The Lost One: Searching for a Standard for “La Traviata.”

An appropriate start to a search for something like Verdi’s intended voice might be with Gemma Bellincioni. She’s appropriate for a couple of reasons. She was famous for this role, in part because she was evidently the first soprano to insist on costuming herself in the opera’s period, rather than the “c. 1700” that had been forced on Verdi at the opera’s premiere. She was also a singing actress in what was then a modern manner. Early in her career, she had sung many performances of roles by Rossini, Bellini, Donizetti, Meyerbeer, Verdi’s Gilda, et al.—the expectable late-Romantic repertoire, including a great number of parts in operas destined to die in infancy. We don’t know how well she sang them, or with what revisions to the scores, but she had enough success with them to put together a flourishing career. Beginning in 1890, when she “created” the role of Santuzza opposite her life-partner-to-be Roberto Stagno, she fashioned herself into a verismo diva. She originated the name part in Fedora (which the Met will revive later this season), was the first Italian Salome (a role she sang over 100 times), and once again sang in many new and quickly forgotten pieces, now in the newer style. And a final item of cred: it was Bellincioni to whom one of my three chosen Violettas, Rosa Ponselle, turned for coaching in the role.

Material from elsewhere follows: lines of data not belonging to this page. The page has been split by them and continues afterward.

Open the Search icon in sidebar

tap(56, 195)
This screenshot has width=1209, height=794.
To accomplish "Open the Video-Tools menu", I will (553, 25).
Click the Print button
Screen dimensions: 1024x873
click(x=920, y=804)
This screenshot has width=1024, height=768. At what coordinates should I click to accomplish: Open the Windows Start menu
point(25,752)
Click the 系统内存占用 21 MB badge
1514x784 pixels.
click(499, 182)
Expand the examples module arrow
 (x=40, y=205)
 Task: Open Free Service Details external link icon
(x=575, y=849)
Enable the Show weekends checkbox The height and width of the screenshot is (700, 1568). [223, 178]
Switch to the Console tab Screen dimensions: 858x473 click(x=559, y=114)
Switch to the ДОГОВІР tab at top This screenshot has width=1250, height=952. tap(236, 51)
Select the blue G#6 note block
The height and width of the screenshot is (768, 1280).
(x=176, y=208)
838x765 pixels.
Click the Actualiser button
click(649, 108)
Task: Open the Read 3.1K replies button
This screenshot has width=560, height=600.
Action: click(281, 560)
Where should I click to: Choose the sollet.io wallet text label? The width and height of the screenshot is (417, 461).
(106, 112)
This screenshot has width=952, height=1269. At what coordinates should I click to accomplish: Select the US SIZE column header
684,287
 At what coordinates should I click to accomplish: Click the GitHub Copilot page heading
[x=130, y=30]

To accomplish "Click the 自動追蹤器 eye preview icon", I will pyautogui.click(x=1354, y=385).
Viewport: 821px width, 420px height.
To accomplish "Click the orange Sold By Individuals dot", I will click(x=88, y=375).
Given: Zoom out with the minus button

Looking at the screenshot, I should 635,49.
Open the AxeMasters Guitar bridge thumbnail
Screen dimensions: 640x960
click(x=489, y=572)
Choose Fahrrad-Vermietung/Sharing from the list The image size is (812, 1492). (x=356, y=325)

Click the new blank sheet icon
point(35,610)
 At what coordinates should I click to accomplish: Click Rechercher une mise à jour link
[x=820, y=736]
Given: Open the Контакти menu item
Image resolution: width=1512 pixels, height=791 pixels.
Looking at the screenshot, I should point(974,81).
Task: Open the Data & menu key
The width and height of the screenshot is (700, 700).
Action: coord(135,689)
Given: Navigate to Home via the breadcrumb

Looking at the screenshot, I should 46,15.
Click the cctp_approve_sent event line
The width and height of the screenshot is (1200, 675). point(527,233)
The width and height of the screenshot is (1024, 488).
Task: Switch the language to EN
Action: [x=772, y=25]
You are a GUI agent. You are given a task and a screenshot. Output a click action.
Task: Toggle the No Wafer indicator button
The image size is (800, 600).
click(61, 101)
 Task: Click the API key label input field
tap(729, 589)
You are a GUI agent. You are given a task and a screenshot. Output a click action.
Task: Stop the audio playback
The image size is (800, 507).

In matters of both technique and “style,” Bellincioni’s recordings (I)present a jumble of strengths and weaknesses. Apart from the serious limitations of early acousticals and their recording conditions, we hear a vibrato that is not only intense, but inconsistent, leaving a jumpy impression on even those who receive such tone (always better accommodated by Mediterranean ears than by others) with equanimity. Her breath sustainment is poor, making for numerous unsatisfyingly short phrases. There are many vowel distortions and syllabic peculiarities of short-term convenience. On the other hand, she is sometimes capable of quite stunning effects of diminuendo and subito piano, and shows an excellent trill. Phrases of surprising size and fullness emerge from time to time, and in writing of the sort to which she became adapted (e. g., “O grandi occhi lucenti,” from Fedora), she sings with better sustainment of line and tonal beauty. Clearly, for her many fans, the faults and peculiarities were taken as parts of the package made intriguing by her temperament and physical acting talent. Two things germane to our discussion strike me about her “Ah, fors’è lui” (1903, piano only). One is that it doesn’t sound typically veristic. She is not making overt emotional sound-gestures, but essentially musical ones, and quite indebted, at that, to an ornamental aesthetic reflective of earlier practice. Second, her singing is perfectly illustrative of the uses of the controlled, musicalized chest register. She’s singing the aria a half-step down, giving her more assured poise on those difficult upper A-flats (now Gs) of “occul-ti” and “tumul-ti,” and enabling a lovely high excursion at piano later—but also turning all those grounding Fs on “u” and “i” into Es. They’re all sung in a light but distinct chest, with no darkening applied, from which she moves upward without the slightest discrepancy or loss of equalization. That ability is a significant technical asset—one for which I can’t think of a single exemplar of this voice type in the postwar era.

Footnotes

Footnotes
I There have been several compilations, and some selections are on the ‘net.’ I recommend Marston 52062-2, “The Creators of Verismo,” if you can find it. It contains all of Bellincioni’s sides, in the context of two CDs filled with rare offerings from prominent veristas, all in excellent transfers, and with informed annotations by Michael Aspinall.